Centro de Gerenciamento de Riscos teme desmoronamentos às margens do Rio Acre

O nível das águas do Rio Acre está baixando, mas que essa situação traz consequências preocupantes, segundo relatório

Solange Spigliatti,

28 Fevereiro 2012 | 12h10

SÃO PAULO - Relatório do Centro Nacional de Gerenciamento de Riscos e Desastres, publicado na madrugada de hoje (28), informa que está baixando o nível das águas do Rio Acre, mas que "essa situação traz consequências preocupantes", como os desmoronamentos às margens do rio.

O documento é assinado por Armin Braun, chefe do centro, vinculado à Secretaria Nacional de Defesa Civil. Conforme o relatório, o rio baixa na velocidade de 2 centímetros a cada três horas.

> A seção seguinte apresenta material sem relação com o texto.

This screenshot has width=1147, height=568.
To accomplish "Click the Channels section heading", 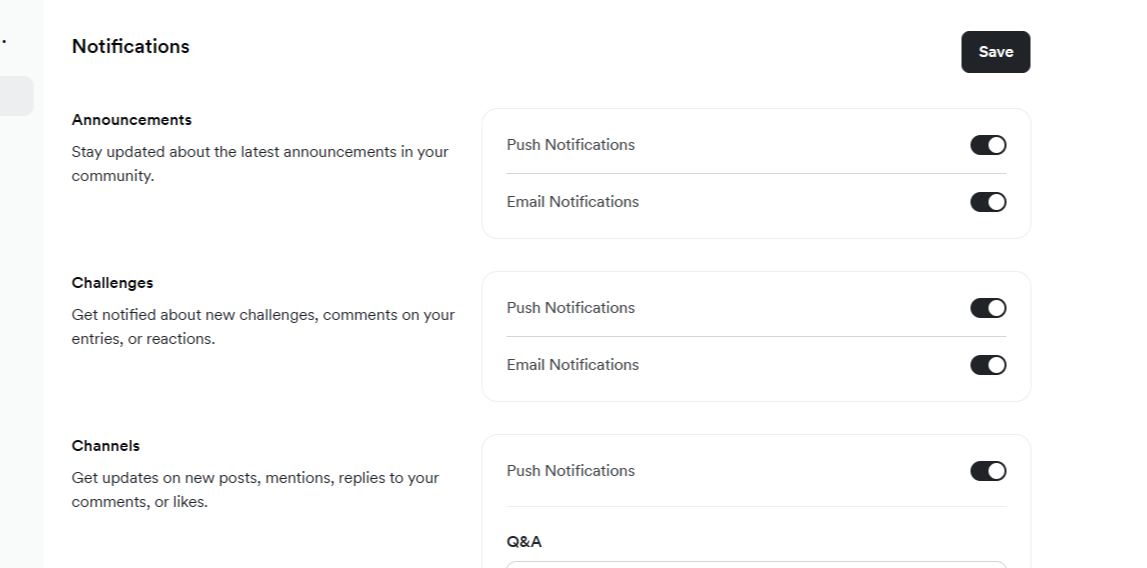I will (x=106, y=446).
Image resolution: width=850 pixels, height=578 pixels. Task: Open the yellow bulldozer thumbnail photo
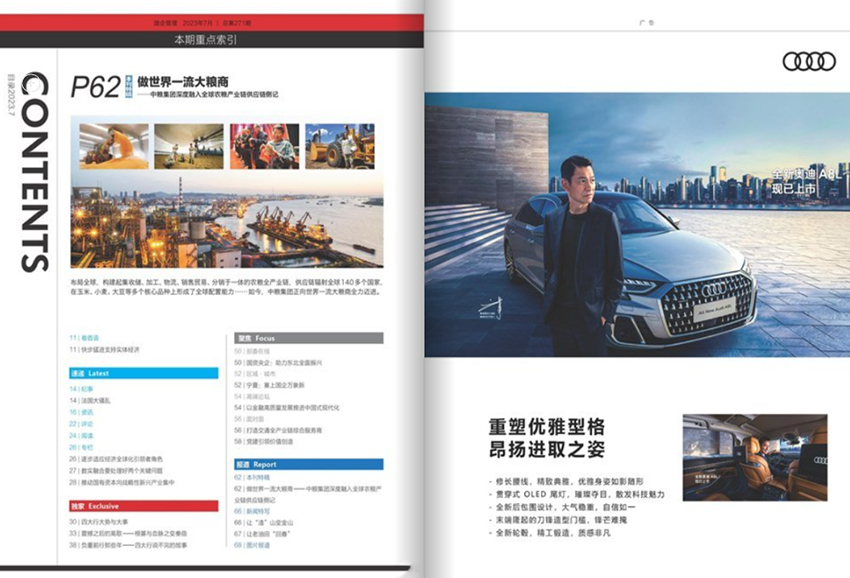pyautogui.click(x=340, y=146)
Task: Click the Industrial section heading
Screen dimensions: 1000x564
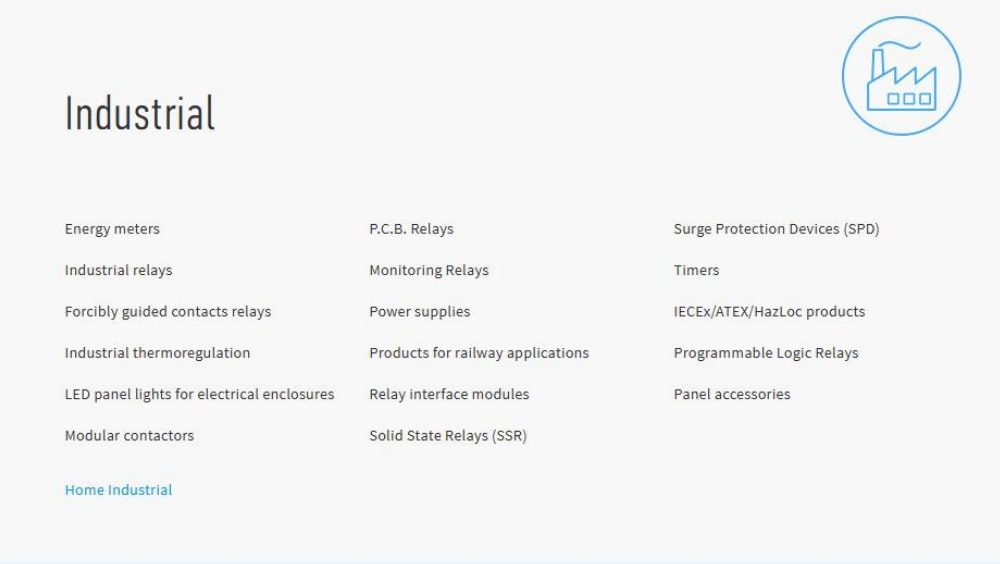Action: click(140, 113)
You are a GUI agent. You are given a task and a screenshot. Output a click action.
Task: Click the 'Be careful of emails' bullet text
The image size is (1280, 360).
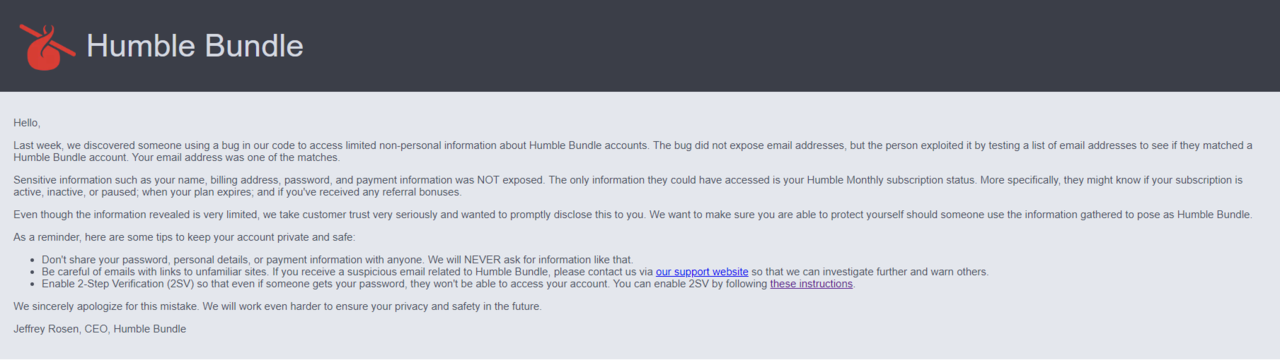[515, 271]
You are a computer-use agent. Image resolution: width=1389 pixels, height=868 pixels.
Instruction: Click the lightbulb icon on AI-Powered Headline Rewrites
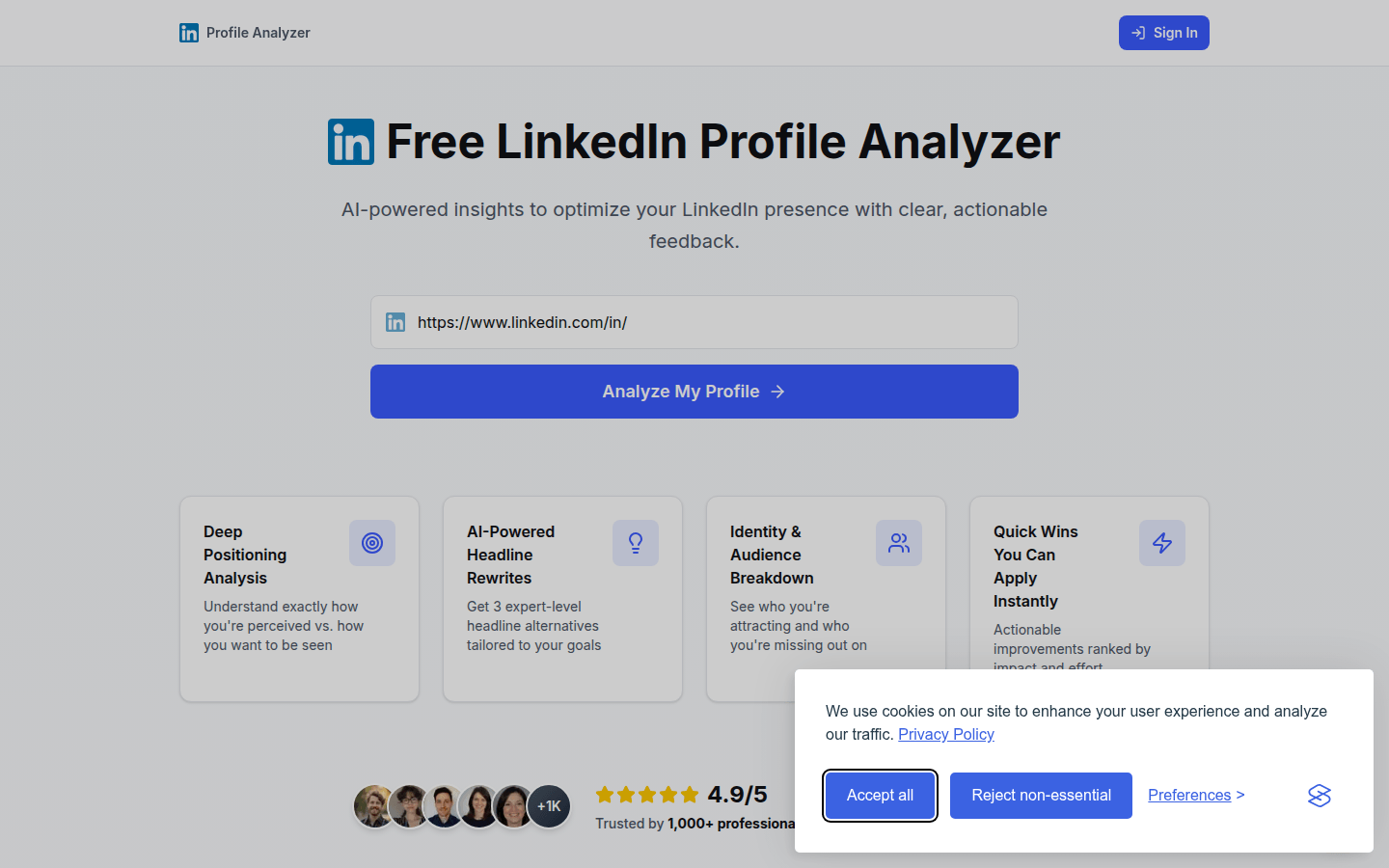tap(636, 543)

Ontem (27) à noite (18h no Acre), o nível do rio baixou para 17,51 metros em Rio Branco (o volume normal fica na faixa de 14 metros).

Antes da cidade (à montante), "o Rio Acre praticamente retornou ao seu leito normal", acrescenta o relatório sobre a parte do rio que passa pelos municípios de Assis Brasil, Brasileia e Xapuri (sul do estado). De acordo com o documento, o rio apresenta "níveis críticos na cidade de Bica do Acre, no estado do Amazonas" que fica após o Porto Acre (à jusante).

Conforme a Coordenadoria da Defesa Civil do Acre, 133,3 mil pessoas foram afetadas. Dessas 105,6 mil estão desalojadas e 11,6 mil estão desabrigadas. Em números absolutos, a população de Rio Branco é a mais afetada (101,3 mil), seguida dos habitantes de Brasileia (19,6 mil) e Santa Rosa do Purus (6,8 mil).

Cerca de 790 militares estão em seis municípios do Acre prestando atendimento à população. Há também 70 bombeiros da Força Nacional de Segurança Pública e 24 técnicos do Ministério da Saúde, além do pessoal mobilizado pelos ministérios da Integração, do Meio Ambiente, da Ciência, Tecnologia e Inovação, da Agricultura, das Relações Institucionais e das Relações Exteriores.

Segundo o Instituto Nacional de Meteorologia (Inmet), há previsão de ocorrência de chuvas moderadas a fortes, com trovoadas e rajadas de ventos ocasionais em áreas isoladas do Acre e do sul do Amazonas até a meia-noite de hoje. As informações são da Agência Brasil.